▶ What you are asked to do
Find every line in the entries that contains the string "Task", matching case, and copy each of those lines.
* * * * *
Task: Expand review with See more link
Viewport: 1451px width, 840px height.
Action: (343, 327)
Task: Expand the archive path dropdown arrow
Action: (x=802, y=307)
* * * * *
▶ Final result
Task: Expand review with See more link
Task: Expand the archive path dropdown arrow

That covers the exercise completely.